TEXTE FOURNI =>
------------------------------

Adoptée en Conseil de gouvernement, une réforme pourrait bientôt obliger à indemniser les femmes soulaliyates, qui luttent depuis des années pour être dédommagées lors des ventes des terres de leur tribu
Le projet de loi devrait ouvrir la voie à une indemnisation des femmes des tribus lors des ventes des terres, alors qu’elles en étaient, jusqu’ici, presque systématiquement exclues. Ici, un sit-in en mars 2017 à Rabat (ADFM/Facebook)
Par Rémy Pigaglio à CASABLANCA, Maroc

Après des années de lutte, les femmes soulaliyates pourraient enfin accéder à l’égalité avec les hommes. Jeudi 14 février, le Conseil de gouvernement marocain a adopté trois projets de loi qui vont réformer de fond en comble le régime des terres collectives.

------------------------------

MATÉRIEL LISTÉ =>
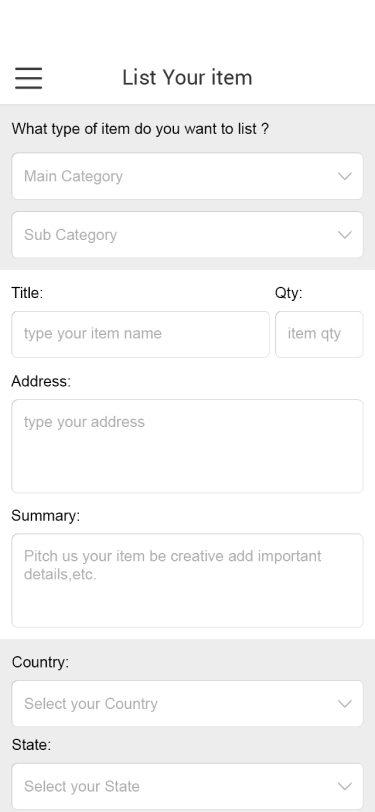This screenshot has height=812, width=375.
Task: Click the Country: label
Action: click(x=40, y=662)
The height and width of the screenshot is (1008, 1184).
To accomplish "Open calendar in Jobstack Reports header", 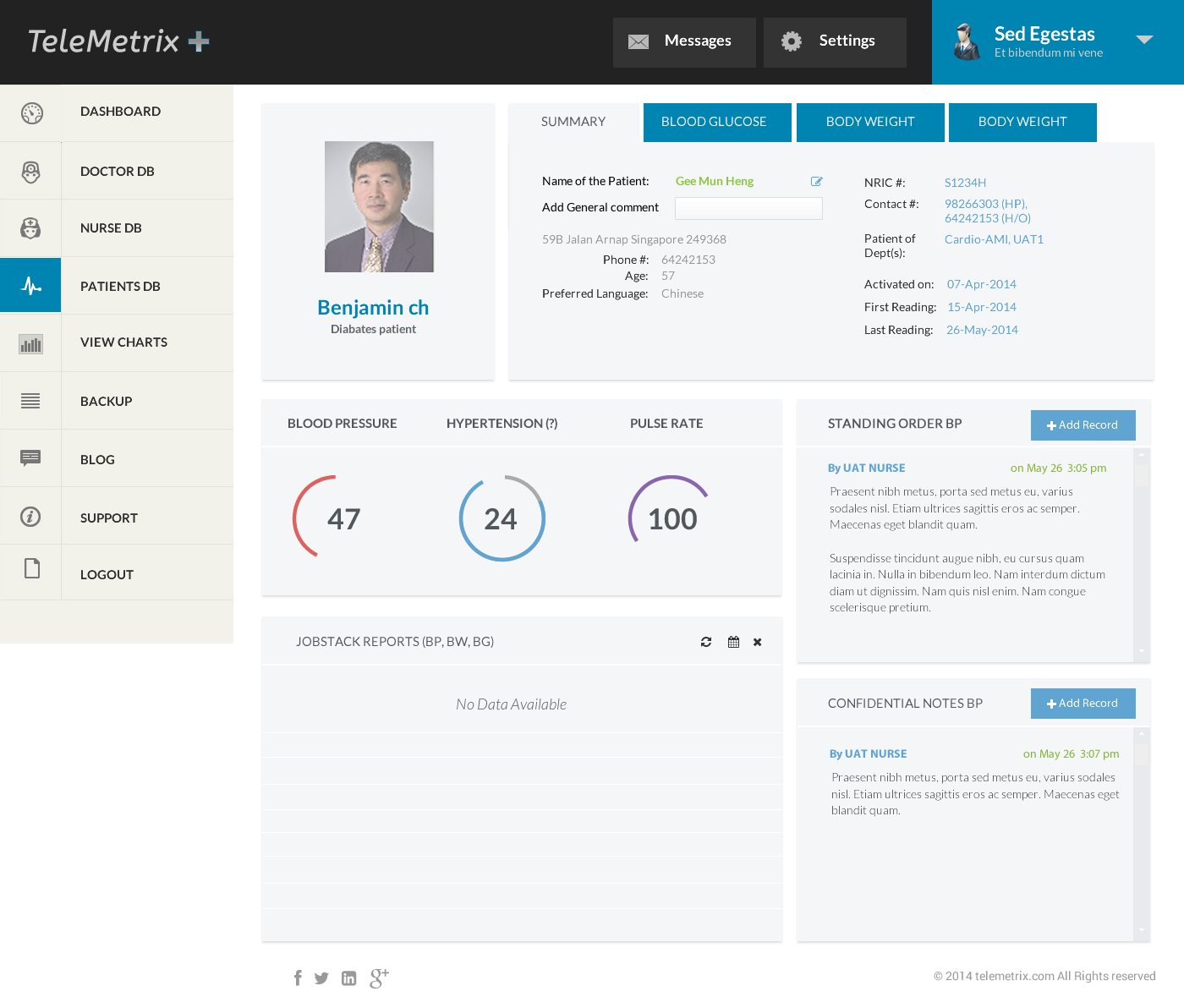I will 733,642.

------------------------------

PROBLÈME COURT 1 => D'après le texte fourni, quel jour le Conseil de gouvernement marocain a-t-il adopté les projets de loi ?
PROBLÈME COURT 2 => Recopiez le passage du texte fourni commençant à "Après des années" et se terminant à "des terres collectives.", en remplaçant "trois" par "quatre".
PROBLÈME COURT 3 =>
Indiquez si chacune de ces affirmations concorde avec le texte fourni, en citant les mots qui permettent de trancher.
(a) Le Conseil de gouvernement marocain a adopté trois projets de loi.
(b) Le sit-in mentionné s'est tenu à Casablanca.
(c) Jusqu'ici, les femmes des tribus étaient presque systématiquement exclues des indemnisations lors des ventes des terres.

RÉPONSE ATTENDUE 1 => Le jeudi 14 février.

RÉPONSE ATTENDUE 2 =>
Après des années de lutte, les femmes soulaliyates pourraient enfin accéder à l’égalité avec les hommes. Jeudi 14 février, le Conseil de gouvernement marocain a adopté quatre projets de loi qui vont réformer de fond en comble le régime des terres collectives.

RÉPONSE ATTENDUE 3 =>
(a) Oui : « le Conseil de gouvernement marocain a adopté trois projets de loi ».
(b) Non : « un sit-in en mars 2017 à Rabat ».
(c) Oui : « alors qu’elles en étaient, jusqu’ici, presque systématiquement exclues ».